On 24/11/2023 21:47, Wilhelm Kirschbaum wrote:

    I see that the latest work
    (https://github.com/wkirschbaum/elixir-ts-mode/pull/36
    <https://github.com/wkirschbaum/elixir-ts-mode/pull/36>) anticipated at
    least some of my comments.

    Remainder:

    1) font-lock-variable-name-face is intended for declarations and
    perhaps
    initial assignments (where it's also an implicit declaration), but for
    other variable references it's better to use
    font-lock-variable-use-face. With my test file, I see examples to the
    contrary, even though some attempt to use the latter face had been made
    (inside the 'elixir-function-call' feature's query).


Thanks, this has been fixed.

Sorry, is there a specific commit in the upstream repo I could look at?

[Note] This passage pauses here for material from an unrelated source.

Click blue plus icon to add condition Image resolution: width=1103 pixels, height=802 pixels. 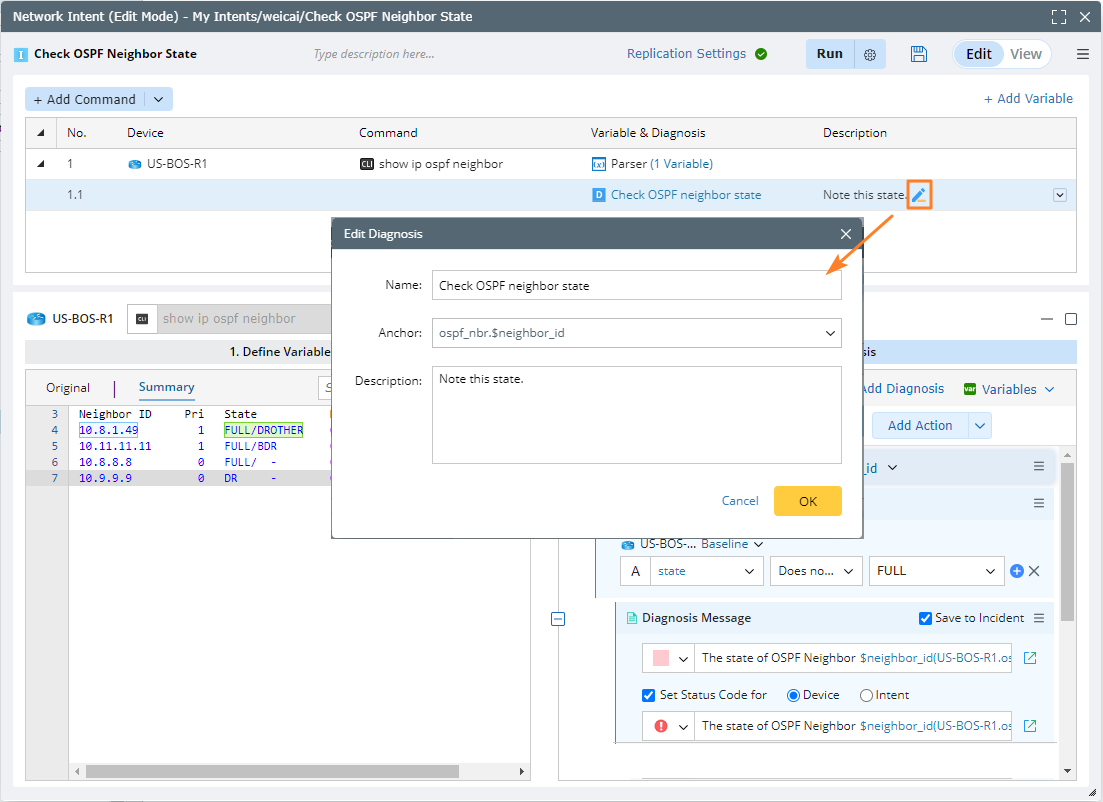pyautogui.click(x=1017, y=571)

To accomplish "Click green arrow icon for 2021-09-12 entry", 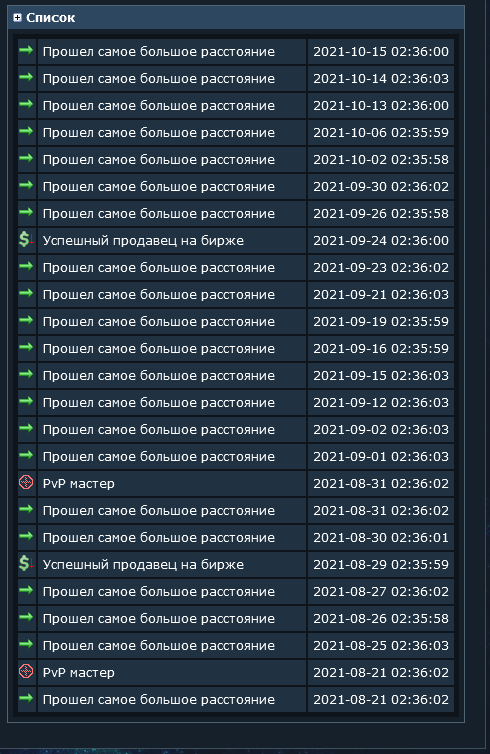I will click(26, 401).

    2) Moving highlighting of function calls and variable (and/or property)
    references to the 4th feature level. Looking at your font-lock
    rules, it
    seems like the elixir-function-call matches is more targeted than the
    elixir-variable one, but still the other built-in modes put both at 4,
    so it would be good for uniformity. Function definitions (and variable
    definitions/declarations, if they're highlighted separately) can remain
    in the 'declaration' or 'definition' feature which is put in a lower
    feature level (e.g. ruby/js/typescript modes have it on level 1).


Level 4 is strange to me, because the default is 3.  I read the docs and tried to
follow it with the new changes, but was hesitant to remove much from the
highlighting as not many people might discover there is a 4th level. Then again, if there is a query it
is pretty easy just to communicate this.

The idea was to balance the new look between the "old" major modes and the newer, shinier ones. So that the overall style still somewhat appeals to the existing audience, just with added features and more precision. Here's a Reddit recent thread about the same sentiment: https://www.reddit.com/r/emacs/comments/18152qo/overcolorization_everything_is_purple/ It discusses a post written by Andrey, BTW.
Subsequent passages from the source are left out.